Por Erika Arroyo
@WooWooRancher
Con su acostumbrado y veintiúnico traje gris, Andrés abre la puerta y con un gesto apenado la vuelve a cerrar despacio. Se desliza entre pupitres sin apoyar los talones del pie para no llamar demasiado la atención. El salón permanece en silencio mientras el profesor Toussaint anota en el pizarrón. El gis resbalando sobre la superficie verdusca parece entablar una discreta conversación con los lápices y bolígrafos que danzan en los cuadernos.
“Bonne nuit , André”, dice el profesor. Evidentemente ha notado el retraso. La clase lleva 15 minutos de haber comenzado.
-Comment allez-vous? (coman talevu?)
-Bien, merci (bia, mersi)
Dos alumnos practican un diálogo improvisado y acartonado. Le sigue otro par. Preguntas y respuestas prefabricadas para conversar frente a una litografía de los Campos Elíseos. El profesor toma nota desde su escritorio. Corrige la pronunciación como si hiciese gárgaras.
Con la gracia de una lechuza en pleno día, Andrés dibuja en el aire una cadena de acentos circunflejos mientras repite en voz baja.
La nariz es un sube y baja, la garganta un túnel por el que pasan agolpadas un montón de palabras que se dicen una y otra vez de forma distinta.
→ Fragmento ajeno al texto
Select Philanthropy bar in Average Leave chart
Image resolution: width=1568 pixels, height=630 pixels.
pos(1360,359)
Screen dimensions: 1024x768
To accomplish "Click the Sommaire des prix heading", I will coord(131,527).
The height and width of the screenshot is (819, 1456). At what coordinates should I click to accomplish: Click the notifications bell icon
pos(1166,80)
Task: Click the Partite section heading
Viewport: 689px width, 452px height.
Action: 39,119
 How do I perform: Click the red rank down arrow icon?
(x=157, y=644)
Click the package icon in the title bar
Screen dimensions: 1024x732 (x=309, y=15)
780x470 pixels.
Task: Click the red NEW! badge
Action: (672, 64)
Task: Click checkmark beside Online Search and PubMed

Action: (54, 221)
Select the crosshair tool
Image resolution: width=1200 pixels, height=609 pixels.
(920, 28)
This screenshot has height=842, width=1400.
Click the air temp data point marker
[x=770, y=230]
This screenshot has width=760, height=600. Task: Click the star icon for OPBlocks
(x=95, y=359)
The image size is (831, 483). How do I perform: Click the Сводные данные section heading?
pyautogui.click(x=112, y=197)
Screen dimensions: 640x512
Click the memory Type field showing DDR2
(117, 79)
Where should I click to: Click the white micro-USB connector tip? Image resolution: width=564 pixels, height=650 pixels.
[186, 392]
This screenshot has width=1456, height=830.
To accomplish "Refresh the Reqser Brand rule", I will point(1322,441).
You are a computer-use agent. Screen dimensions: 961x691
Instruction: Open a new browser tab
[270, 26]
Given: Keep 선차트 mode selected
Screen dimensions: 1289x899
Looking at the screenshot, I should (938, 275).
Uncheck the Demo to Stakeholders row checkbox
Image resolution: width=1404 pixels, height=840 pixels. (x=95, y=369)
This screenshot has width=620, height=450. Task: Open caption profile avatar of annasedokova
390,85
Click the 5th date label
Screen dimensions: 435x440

Como director de orquesta, el profesor Toussaint va agitando la mano esculpiendo la pronunciación. “¡Formidable!” Se escucha de vez en cuando.
El receso de 5 minutos es una plasta de murmullos acompañados de intentonas de galantería. Hay quienes llevan consigo guantes y se los quitan y se los ponen al compartir sus experiencias bebiendo Chardonnay a escondidas en las copas que han dejado sus tíos en las reuniones familiares.
Un club de iniciados al dandismo se pasa un papelito. Después de clase, se verán en un bar para “practicar”, esas reuniones son un bonito fracaso etílico. El escenario para perder todo el afrancesamiento que tantas horas de desvelo han costado.
Juan ha pedido a sus compañeros que lo llamen Jean, desde que se mudó a La Mascota, cruza como un loco esas calles que más bien parecen callejones y que lo llevan de Abraham González a Bucareli con un bastón en la mano.
La chicharra suena. Algunos salen de prisa. Las muchachas se acomodan el peinado y verifican en el espejo si todo está en su lugar. Qué lugar, no lo sabemos. Unos sueñan con París mientras otros, del otro lado del océano, probablemente lo hagan esperando pasar una noche en China.